Samedi 21 juin 2015, Mona Bismarck American Center

            C’est grâce à la symétrie que toutes les dissymétries sont possibles (et réciproquement) : ici deux saxophones aux hélices de papillons, aux élytres de fusées, deux batteries diversifiées jusqu’à faire de toute surface des miroirs magiques. Au commencement, Fred Jackson et Stéphane Payen, Edward Perraud et Frank Rosaly se sont rencontrés aux Chicago Cultural Center, un beau jour d’avril 2013, pour le lancement nord-américain de The Bridge. Depuis ils ne se sont plus quittés, leurs pensées ne se sont plus quittées, leurs envies aussi, de se jouer ensemble de la pesanteur comme de l’apesanteur – cette fois-ci en France pour la seconde Passerelle (lesquelles ont lieu inopinément, sur invitation, en dehors des quatre voyages d’exploration organisés chaque année par The Bridge).

Tout recommence donc entre les palais, entre celui de Tokyo et le Musée d’Art Moderne de la Ville de Paris, cependant que la multitude défile un peu partout en Europe contre les politiques d’austérité, et qu’à Athènes elle a envahi un jardin la nuit. Entre les palais, on parle du sabar au Sénégal et de Fred Anderson à Chicago (Fred Jackson fut le dernier musicien que le saxophoniste ténor programma au Velvet Lounge), on parle de transmission et de responsabilité, de la circulation des âmes. Et on prend une longue respiration. Car le premier set, dans le jardin au-delà des palais, celui du Mona Bismarck American Center (reprenant depuis peu la mission de l’American Center for Students and Artists qui fut, boulevard Raspail, le centre de gravité de la bohème US, artiste ou militante, en exil ou en villégiatures, après la Seconde Guerre mondiale), s’ouvre sur un plongeon, synchronisé, du haut de la falaise des saxophones et des batteries. Mais imaginez des plongeurs que leurs saltos et leurs vrilles ralentiraient, un peu comme si ces figures en cascade dans l’espace finissaient par se stabiliser, par former tout un échafaudage au-dessus d’une nouvelle profondeur, plutôt que celle en contrebas, qui disparaît d’ailleurs. Ces voix, ces vents, ces battements, ces rythmes sont tous munis de crochets et se suspendent les uns aux autres, s’encastrent même parfois. Comme si la chute des corps était une technique de construction.
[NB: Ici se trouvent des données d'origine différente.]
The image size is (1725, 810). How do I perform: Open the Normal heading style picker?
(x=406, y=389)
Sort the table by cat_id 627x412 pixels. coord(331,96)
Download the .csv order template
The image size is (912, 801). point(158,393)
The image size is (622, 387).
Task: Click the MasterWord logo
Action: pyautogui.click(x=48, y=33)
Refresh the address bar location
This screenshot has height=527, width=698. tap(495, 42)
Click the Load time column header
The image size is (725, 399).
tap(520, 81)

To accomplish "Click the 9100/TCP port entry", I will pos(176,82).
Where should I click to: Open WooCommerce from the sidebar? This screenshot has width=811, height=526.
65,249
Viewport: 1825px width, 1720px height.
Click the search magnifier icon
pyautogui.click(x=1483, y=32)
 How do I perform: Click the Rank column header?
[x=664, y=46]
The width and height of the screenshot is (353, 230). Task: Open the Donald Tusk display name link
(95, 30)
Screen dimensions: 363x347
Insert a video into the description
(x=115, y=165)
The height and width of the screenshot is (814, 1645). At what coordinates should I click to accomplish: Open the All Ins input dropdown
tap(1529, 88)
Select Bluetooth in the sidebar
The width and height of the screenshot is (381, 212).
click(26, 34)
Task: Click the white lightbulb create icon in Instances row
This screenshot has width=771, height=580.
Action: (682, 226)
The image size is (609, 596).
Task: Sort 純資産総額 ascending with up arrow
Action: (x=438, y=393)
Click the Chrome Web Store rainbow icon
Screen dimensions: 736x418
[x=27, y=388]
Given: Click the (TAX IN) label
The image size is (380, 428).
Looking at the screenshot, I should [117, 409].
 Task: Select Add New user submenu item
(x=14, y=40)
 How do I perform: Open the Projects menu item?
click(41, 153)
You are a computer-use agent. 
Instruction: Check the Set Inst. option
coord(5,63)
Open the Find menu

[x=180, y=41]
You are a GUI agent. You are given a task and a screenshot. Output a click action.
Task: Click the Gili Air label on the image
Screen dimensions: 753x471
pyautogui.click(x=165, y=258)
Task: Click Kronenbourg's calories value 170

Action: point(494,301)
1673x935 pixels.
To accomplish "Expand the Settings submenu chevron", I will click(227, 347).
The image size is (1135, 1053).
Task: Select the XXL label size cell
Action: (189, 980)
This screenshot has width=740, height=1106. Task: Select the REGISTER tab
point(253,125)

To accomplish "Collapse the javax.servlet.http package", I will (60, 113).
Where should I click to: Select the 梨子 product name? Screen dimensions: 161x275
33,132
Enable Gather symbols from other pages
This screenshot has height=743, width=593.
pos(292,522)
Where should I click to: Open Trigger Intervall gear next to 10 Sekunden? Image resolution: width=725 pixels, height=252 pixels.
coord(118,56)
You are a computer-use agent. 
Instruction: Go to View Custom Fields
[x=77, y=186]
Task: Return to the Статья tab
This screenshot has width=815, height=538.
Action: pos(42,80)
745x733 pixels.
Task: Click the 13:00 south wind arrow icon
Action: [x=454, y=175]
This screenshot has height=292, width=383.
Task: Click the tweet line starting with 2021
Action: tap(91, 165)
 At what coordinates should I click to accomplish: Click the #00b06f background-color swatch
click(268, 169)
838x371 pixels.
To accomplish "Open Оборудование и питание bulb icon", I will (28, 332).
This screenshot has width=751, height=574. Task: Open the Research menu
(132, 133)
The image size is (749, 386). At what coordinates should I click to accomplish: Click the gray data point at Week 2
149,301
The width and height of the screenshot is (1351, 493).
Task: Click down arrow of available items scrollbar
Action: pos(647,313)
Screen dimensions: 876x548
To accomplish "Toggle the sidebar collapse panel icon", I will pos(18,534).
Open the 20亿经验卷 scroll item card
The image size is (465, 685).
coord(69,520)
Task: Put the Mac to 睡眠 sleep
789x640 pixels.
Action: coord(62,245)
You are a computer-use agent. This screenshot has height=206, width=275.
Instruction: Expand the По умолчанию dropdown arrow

Dès lors les plongeurs se partagent en deux groupes : il y a les saxophonistes sagittaires et les batteurs trapézistes, s’assistant ou se contestant dans leurs tâches respectives, de passage de relais en passage de relais. Tous les duos, tous les quartettes dans le quartette (mais très peu de solos ou de trios), toutes les figures, tocades et roulades, y passeront. D’abord le sagittaire Payen avec le trapéziste Rosaly, puis le trapéziste Perraud avec le sagittaire Jackson. Il est immédiatement patent et éclatant que leur entente (leur capacité de démultiplication) repose sur la bienveillance, sur le care qu’ils s’apportent mutuellement, avec autant d’exubérance que de pudeur, notamment lorsqu’ils se surprennent presque à terminer leur set sur une reprise rêveuse de Lonely Woman d’Ornette Coleman, récemment disparu. Au second set, les batteries ont installé leur campement et y accueillent Jackson, puis Payen. Ceux-ci sont libres d’aller et de venir, de partir en reconnaissance : l’intendance suit, quitte à passer des rythmes en contrebande. On monte et rétrograde les vitesses, Jackson rayonne sur un blues contracté, tandis que Perraud joue d’une absence de cymbale. Please, Make Up Your Mind dit un thème de Fred Jackson dépourvu de toute emphase, presque torpide. La nuit tombe sur le jardin statuaire. En remballant, Edward Perraud rappelle : « Je risque mes peaux presque tous les soirs. »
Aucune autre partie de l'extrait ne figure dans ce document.